Ont enfin été conclus deux contrats par lesquels ECR s'engageait à fournir aux candidats recrutés par RRE pour son compte, une formation théorique et pratique de conducteurs de manœuvres ferroviaires, de conducteurs de lignes et d'AFR.

A partir de septembre 2013, des difficultés sont apparues :

- d'une part, la société RRE a invoqué le fait que la société ECR postait directement des annonces d'embauche pour le recrutement de conducteurs de ligne sur des sites d'offres d'emploi, notamment sur les mêmes sites que ceux utilisés par la société RRE et, sans en informer sa partenaire, prenait directement contact avec les candidats recrutés et sélectionnés par la société RRE en leur indiquant qu'un nouveau processus de recrutement était mis en place ;

- d'autre part, la société ECR s'est prévalue de ce que RRE ne respectait pas les dates de mise à disposition des conducteurs.

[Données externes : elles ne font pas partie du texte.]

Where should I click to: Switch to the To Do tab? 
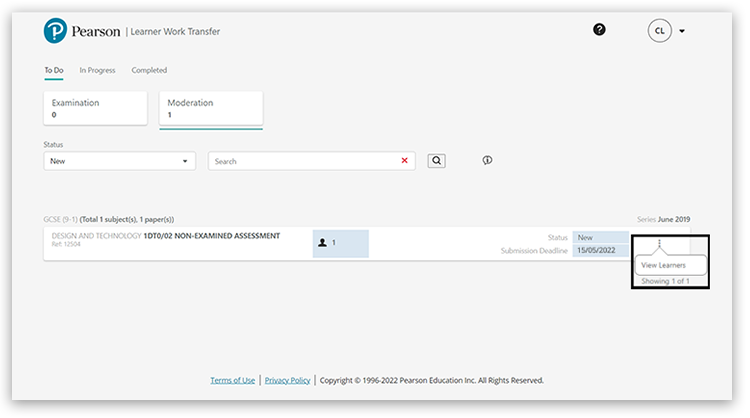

Par courrier recommandé en date du 18 avril 2014, le conseil de la société RRE a mis en demeure la société ECR de réparer son préjudice résultant :

- du défaut de versement des sommes dues en vertu des contrats conclus entre les sociétés ECR et RRE ;

- de la rupture brutale de sa relation commerciale établie avec la société ECR

En l'absence de réponse de la société ECR RRE l'a assignée devant le Tribunal de commerce de Paris le 21 mai 2014.

Par jugement du 8 septembre 2016, le Tribunal de commerce de Paris a :

- dit que la société RRE a pris l'initiative de " suspendre " les relations contractuelles entre les parties ;

- dit que la responsabilité de la rupture incombait à la société ECR compte tenu de son comportement déloyal vis-à-vis de la société de droit suisse RRE ;

- condamné la société ECR à payer à la société de droit suisse RRE la somme de 906 900 euros ;

- condamné la société de droit suisse RRE à payer à la société la somme de 652 200 euros ;

- ordonné la compensation entre ces deux sommes ;

- condamné la société ECR à payer la société de droit suisse RRE la somme de 125 000 euros à titre d'indemnité pour rupture brutale des relations commerciales établies ;

- débouté les parties de leurs demandes tendant à l'application de l'article 700 du Code de procédure civile ;

- débouté les parties de leurs demandes autres, plus amples ou contraires ;

- ordonné l'exécution provisoire ;

- condamné la société ECR aux dépens, dont ceux à recouvrer par le greffe, liquidés à la somme de 82,44 euros dont 13,52 euros de TVA.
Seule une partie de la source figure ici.